# Brick mailbox: $25.00



## Tscarborough (Feb 25, 2006)

http://austin.craigslist.org/mat/317169104.html

They would have to pay me a hundred to haul it away, although I guess it would be a good thing for the industry just to destroy it, hunt down whoever did it and take his 3 dollar Home Depot trowel away.


----------



## ProWallGuy (Oct 17, 2003)

It might not be pretty, but I'm sure it keeps the hood thugs from smacking it outta the park with a baseball bat.


----------



## drywallet (Feb 26, 2007)

How much to Fed Ex Overnite :w00t:


----------



## laybrick (Jul 2, 2006)

No thanks,I get fill for free.


----------



## Bigbricklayer (May 14, 2006)

I don't know if I should laugh or cry :laughing:  I just don't know.


----------



## jshuatree8 (Feb 1, 2007)

sweet job


----------



## AmeliaP (Apr 22, 2007)

*I think there might be a few....*

....beer cans in there!


----------



## Subia29 (Feb 18, 2007)

Hammered dog sh!t! But still......Looks like one my first side jobs.:w00t: Beer cans,You think!? That's called Drunken bond mailbox.:laughing:


----------



## Tscarborough (Feb 25, 2006)

My current mailbox took a 5 degree list within a year, most likely from all the beer cans inside of it. Crush protection, like a safer barrier for neighborhood drunks. 

(Actually the county retrenched the ditch behind it and it eroded into it). I dug it out, straightened it with a come-a-long and some spread footings and it has been fine ever since.


----------



## laybrick (Jul 2, 2006)

if not miter, at least stack 3 halves on the corners


----------



## Dik Redi (Apr 18, 2007)

Just speechless


----------



## Dik Redi (Apr 18, 2007)

laybrick said:


> if not miter, at least stack 3 halves on the corners


 was going to say that LAYBRICK but you beat me to it lol


----------



## Bigbricklayer (May 14, 2006)

There was a guy that started building this mailbox yesterday down the street where I was woking. Not sure if it is going to turn out much better.


----------



## Chris Johnson (Apr 19, 2007)

Kinda looks like the guy started went to lunch and forgot to come back


----------



## Bigbricklayer (May 14, 2006)

I'm kinda anxious to see how it is going to turn out when they come back and finish it.


----------



## Tscarborough (Feb 25, 2006)

Do him a favor and run over it tonight.


----------



## Chris Johnson (Apr 19, 2007)

Don't hold your breath, the more I look I wonder if they were building a light pillar, went to lunch, then the post office came by (during lunch) and said hey lets put two mailboxes here!! See there is an explanation for everything.


----------



## Tscarborough (Feb 25, 2006)

"Building" is a bit of a stretch. I might go so far as "piling up", but would certainly say they are wasting good stone and mortar.


----------



## Chris Johnson (Apr 19, 2007)

The sad part is we all sit here and some pour bloak paid something to some contractor for this, it makes us all look bad, even though I am not a mason, TSCAR said in another post most people won't notice the stuff we see, but someone needs to police this type of work going on. I know we all hate HOA's, but they catch most of this stuff


----------



## Tscarborough (Feb 25, 2006)

They will notice that, trust me.


----------



## Tscarborough (Feb 25, 2006)

I am going to go take a picture of a mailbox in the neighborhood. It was hideous, and so poorly built that it simply fell over from uglyness. I will be right back.

● **Collected data**
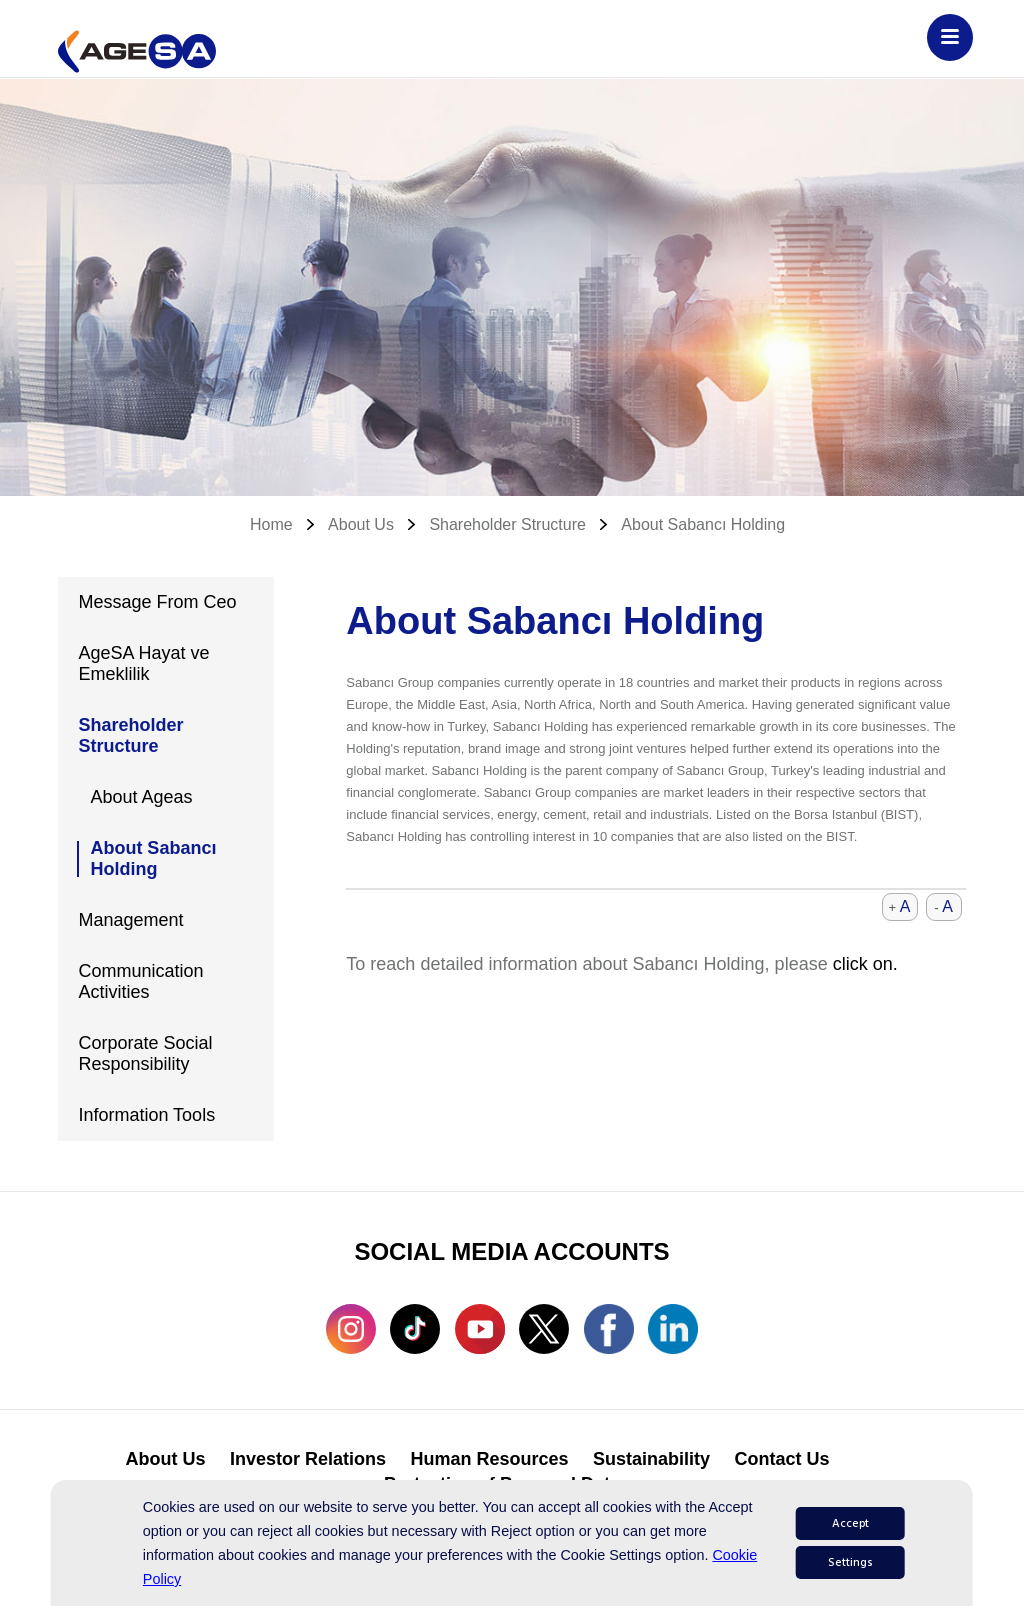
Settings (850, 1562)
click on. (865, 964)
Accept (850, 1523)
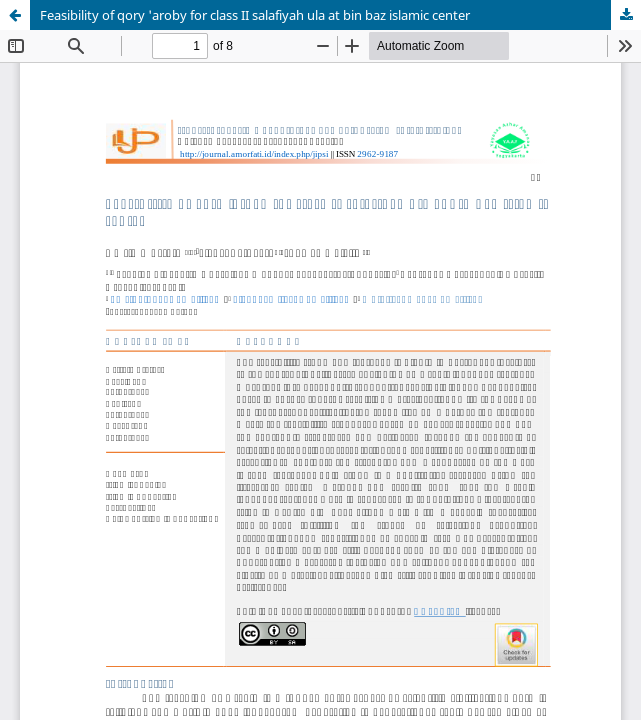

● **To-do list**
[A] Answer these about the brick mailbox thread:
(i) What price appears in its title?
(ii) According to Tscarborough, what actually made his mailbox lean?
(iii) What does laybrick say to do at the corners if they are not mitered?
[B] Extend the brick mailbox thread with the next few posts after its last one.
The listing comes from a separate source.

● **Solved tasks**
[A]
(i) $25.00
(ii) The county retrenched the ditch behind it, and it eroded into it.
(iii) Stack 3 halves on the corners.

[B]
----------



## 6stringmason (May 20, 2005)

This is going to be good.


----------



## Tscarborough (Feb 25, 2006)

OK, here is the one that fell down from ugly and two more that should be torn down. I included mine just to be fair.


----------



## Bigbricklayer (May 14, 2006)

It is sad to see some of the brick work in my area. But what is worse is you know those guys are out there doing crappy work for someone else.I know if I did a crappy job like that I would feel bad about turning in a bill.


----------



## Bigbricklayer (May 14, 2006)

They say beauty is in the eye of the beholder, but you would have to be blind to find any beauty in those first two.


----------



## Dik Redi (Apr 18, 2007)

Bigbricklayer said:


> There was a guy that started building this mailbox yesterday down the street where I was woking. Not sure if it is going to turn out much better.


Check out the second stone down on left front corner,,, must be pitched for ran run off lmao... ditto on the good stones and mortar being wasted.


----------



## Dik Redi (Apr 18, 2007)

Tscarborough said:


> OK, here is the one that fell down from ugly and two more that should be torn down. I included mine just to be fair.


first one looks like it was made too look like poo,,, second pic looks like real poo and they should have atleast plummed the box lol,, third pic is ungodly,,, looks like a dino poo from way back,,,last one is the best looks like someone put alil heart into it ,, but one thing they should have done was the 1" plus over hang on cap.


----------



## Chris Johnson (Apr 19, 2007)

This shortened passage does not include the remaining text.